Cada escándalo, cada abuso, cada mentira, cada engaño, cada error doctrinal hiere la imagen de Jesucristo ante un mundo que, con razón, mira con escepticismo ese “cristianismo”. Cristo no murió en la cruz para que su nombre sea usado como marca comercial ni como gancho para la codicia, a costa de la buena fe, la necesidad o la ignorancia de la gente.
La Navidad debe llamarnos a entender que es algo más que un arbolito con luces, mucho más que adornos, muchísimo más que regalos. Debe impulsarnos a revisar si en nuestro comportamiento intentamos parecernos a Jesús. Debe invitarnos a preguntarnos qué refleja nuestra manera de pensar, hablar, actuar y vivir.

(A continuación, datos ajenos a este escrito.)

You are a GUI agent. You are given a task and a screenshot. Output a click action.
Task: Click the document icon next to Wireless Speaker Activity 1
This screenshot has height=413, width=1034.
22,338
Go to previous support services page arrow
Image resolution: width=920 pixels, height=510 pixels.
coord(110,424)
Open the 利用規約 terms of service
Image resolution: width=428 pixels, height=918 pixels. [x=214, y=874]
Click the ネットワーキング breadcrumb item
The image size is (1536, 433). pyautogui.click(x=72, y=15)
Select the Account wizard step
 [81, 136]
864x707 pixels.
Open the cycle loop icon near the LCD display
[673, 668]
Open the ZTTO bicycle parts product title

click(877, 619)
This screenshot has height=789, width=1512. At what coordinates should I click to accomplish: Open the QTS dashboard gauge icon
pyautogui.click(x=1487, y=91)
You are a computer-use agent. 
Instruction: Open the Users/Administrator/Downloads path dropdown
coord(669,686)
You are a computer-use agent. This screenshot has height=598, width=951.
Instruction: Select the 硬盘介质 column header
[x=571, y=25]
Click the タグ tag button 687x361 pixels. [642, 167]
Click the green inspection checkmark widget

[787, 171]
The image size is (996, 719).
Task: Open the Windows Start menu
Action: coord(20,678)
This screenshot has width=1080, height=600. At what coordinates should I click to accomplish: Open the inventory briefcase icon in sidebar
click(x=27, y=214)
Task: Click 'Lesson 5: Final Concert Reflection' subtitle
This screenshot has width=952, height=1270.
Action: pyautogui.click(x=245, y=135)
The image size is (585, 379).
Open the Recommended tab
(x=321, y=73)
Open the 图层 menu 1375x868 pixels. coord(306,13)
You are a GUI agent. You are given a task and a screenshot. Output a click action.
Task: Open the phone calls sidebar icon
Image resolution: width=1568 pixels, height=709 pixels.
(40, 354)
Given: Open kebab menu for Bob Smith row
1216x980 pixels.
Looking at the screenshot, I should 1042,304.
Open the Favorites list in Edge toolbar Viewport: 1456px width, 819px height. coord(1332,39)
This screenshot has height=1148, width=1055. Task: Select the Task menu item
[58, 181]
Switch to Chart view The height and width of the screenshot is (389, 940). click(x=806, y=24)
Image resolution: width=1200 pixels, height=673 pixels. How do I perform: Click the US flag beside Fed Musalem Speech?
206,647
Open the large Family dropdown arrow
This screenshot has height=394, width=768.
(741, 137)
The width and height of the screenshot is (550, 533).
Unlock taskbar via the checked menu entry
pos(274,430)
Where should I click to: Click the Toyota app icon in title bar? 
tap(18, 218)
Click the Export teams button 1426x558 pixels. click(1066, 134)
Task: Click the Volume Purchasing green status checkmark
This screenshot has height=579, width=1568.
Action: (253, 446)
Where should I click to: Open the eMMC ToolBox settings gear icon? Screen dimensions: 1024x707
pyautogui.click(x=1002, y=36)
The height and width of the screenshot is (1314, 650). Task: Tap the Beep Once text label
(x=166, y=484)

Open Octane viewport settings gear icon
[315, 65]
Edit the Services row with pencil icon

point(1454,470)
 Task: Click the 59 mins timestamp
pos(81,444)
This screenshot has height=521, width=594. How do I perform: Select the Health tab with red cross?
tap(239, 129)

Porque un cristiano no lo es por lo que dice, sino por lo que hace: por la forma en que exterioriza el fruto del Espíritu Santo. Y no un fruto cualquiera, sino amor, gozo, paz, paciencia, benignidad, bondad, fe, mansedumbre y dominio propio, como verdadero adorno del alma. Ese es el regalo que el mundo necesita ver y que el Padre espera de nosotros.
La Navidad debería llevarnos a recordar la venida de Dios al mundo: nació sin pecado, vivió sin pecar, se hizo pecado por nosotros, murió en nuestro lugar y resucitó para darnos vida eterna. A partir de ahí, debería impulsarnos a preguntar: “¿Qué ve la gente en mí?”. Si ve a Jesús, entonces sí: ¡a festejar!
Gary Antonio Rodríguez Álvarez es Economista y Magíster en Comercio Internacional.
La opinión expresada en este artículo es de exclusiva responsabilidad del autor y no representa una posición oficial de Enfoque News.